Direction 1: In the sprinkler pressure thread, retype the part that opens with the words containing "All the design" and closes with "what's going on.".
Direction 2: In the sprinkler pressure thread, what did the gauge read after the zone was reattached to the Y setup and opened 100%?

Excerpted text:
I did what I think you were asking. I opened the pressure gauge side of the y valve fully and the other side (going to the bucket) just enough to achieve 40PSI (this is the pressure that my sprinkler heads regulate to internally). I measured 3.5GPM with this, which is well above the 0.8PGM each head is rated to put out. Picture below.



Not sure what you mean "what is pressure at 5.3GPM full open"? If I open the bucket side of the Y-valve fully to give me 5.3GPM, the gauge reads 0 PSI.


----------



## Babameca (Jul 29, 2019)

@davegravy So you real supply to sprinklers is 3.5 not 5.3. I saw those are 0.8GPM, right? I am then guessing you have no more than 3 per zone? 4 may work, but getting to the limit. And all this when NO ONE is usign water in the house...


----------



## davegravy (Jul 25, 2019)

Babameca said:


> @davegravy So you real supply to sprinklers is 3.5 not 5.3. I saw those are 0.8GPM, right? I am then guessing you have no more than 3 per zone? 4 may work, but getting to the limit. And all this when NO ONE is usign water in the house...


All the design guides I've read have suggested 5.3GPM is the number to use for available flow, but I'm not experienced enough to argue with you. In any case, I couldn't achieve the rated radius (30') even with a solitary head on the zone, so I think we can rule out flow as the problem? I currently have the two corner heads on the green zone and have been holding off adding the middle 180degree head until I understand what's going on.

Using the Y setup from before, I removed the short hose going to bucket and re-attached my zone, and opened it 100%. The pressure reading with this is 62PSI, down from 80PSI static pressure. I assume it would read 0PSI if we had maxed out the available flow?


----------



## davegravy (Jul 25, 2019)

BobLovesGrass said:


> Wild speculation here but what about adding a well pressure tank? That would supplement the supply and delay pressure drop.


I'm open to it, and I'm also open to bypassing the hose bib since I know it's frowned upon. But I want to be sure I need to before I go to the expense and effort. All my measurements so far seem to suggest these heads should be performing...


----------



## Babameca (Jul 29, 2019)

@davegravy I am not an expert either! Just pure math. And not here to challenge you, but trying to brainstorm, hoping it will 'pop'. No pressure won't probably drop to 0 but to the absolute min at which they can open up (the spring loaded head needs to pop)


----------



## DiabeticKripple (Apr 14, 2019)

maybe try changing to a non pressure regulated body. you have the pressure and flow, my bet is the body is restricting the flow too much.

Records:
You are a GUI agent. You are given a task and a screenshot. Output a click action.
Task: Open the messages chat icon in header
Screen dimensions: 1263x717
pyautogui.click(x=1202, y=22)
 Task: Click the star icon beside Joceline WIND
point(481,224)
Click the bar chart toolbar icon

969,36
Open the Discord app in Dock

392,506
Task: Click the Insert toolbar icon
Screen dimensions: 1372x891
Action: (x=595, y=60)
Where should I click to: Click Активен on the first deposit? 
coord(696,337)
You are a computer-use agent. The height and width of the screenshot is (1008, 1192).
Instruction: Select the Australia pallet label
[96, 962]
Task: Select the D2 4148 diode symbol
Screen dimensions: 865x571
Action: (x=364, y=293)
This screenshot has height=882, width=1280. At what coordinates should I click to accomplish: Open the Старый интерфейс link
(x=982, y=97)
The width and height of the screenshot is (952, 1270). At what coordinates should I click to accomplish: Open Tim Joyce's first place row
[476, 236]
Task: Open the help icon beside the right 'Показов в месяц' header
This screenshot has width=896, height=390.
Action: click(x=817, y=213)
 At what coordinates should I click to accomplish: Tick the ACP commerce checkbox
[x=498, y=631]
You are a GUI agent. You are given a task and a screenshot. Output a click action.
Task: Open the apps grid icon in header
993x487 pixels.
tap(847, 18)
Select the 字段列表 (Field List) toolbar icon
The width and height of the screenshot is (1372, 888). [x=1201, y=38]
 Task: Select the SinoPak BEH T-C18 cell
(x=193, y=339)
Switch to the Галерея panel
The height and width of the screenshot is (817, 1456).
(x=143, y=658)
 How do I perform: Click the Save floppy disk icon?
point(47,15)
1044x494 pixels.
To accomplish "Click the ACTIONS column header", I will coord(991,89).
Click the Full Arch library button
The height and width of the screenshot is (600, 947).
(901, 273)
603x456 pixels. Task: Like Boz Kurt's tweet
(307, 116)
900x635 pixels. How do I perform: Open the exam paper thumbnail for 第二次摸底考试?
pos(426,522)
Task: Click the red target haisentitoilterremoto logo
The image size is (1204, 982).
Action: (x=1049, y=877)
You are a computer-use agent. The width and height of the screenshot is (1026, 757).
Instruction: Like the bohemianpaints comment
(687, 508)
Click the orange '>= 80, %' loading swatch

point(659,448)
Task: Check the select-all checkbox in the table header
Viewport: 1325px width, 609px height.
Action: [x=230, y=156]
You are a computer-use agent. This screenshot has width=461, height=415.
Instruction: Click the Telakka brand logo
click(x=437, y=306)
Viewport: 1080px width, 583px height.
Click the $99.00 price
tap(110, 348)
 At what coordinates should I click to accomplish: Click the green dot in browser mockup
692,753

Finished answer 1:
All the design guides I've read have suggested 5.3GPM is the number to use for available flow, but I'm not experienced enough to argue with you. In any case, I couldn't achieve the rated radius (30') even with a solitary head on the zone, so I think we can rule out flow as the problem? I currently have the two corner heads on the green zone and have been holding off adding the middle 180degree head until I understand what's going on.

Finished answer 2: 62 PSI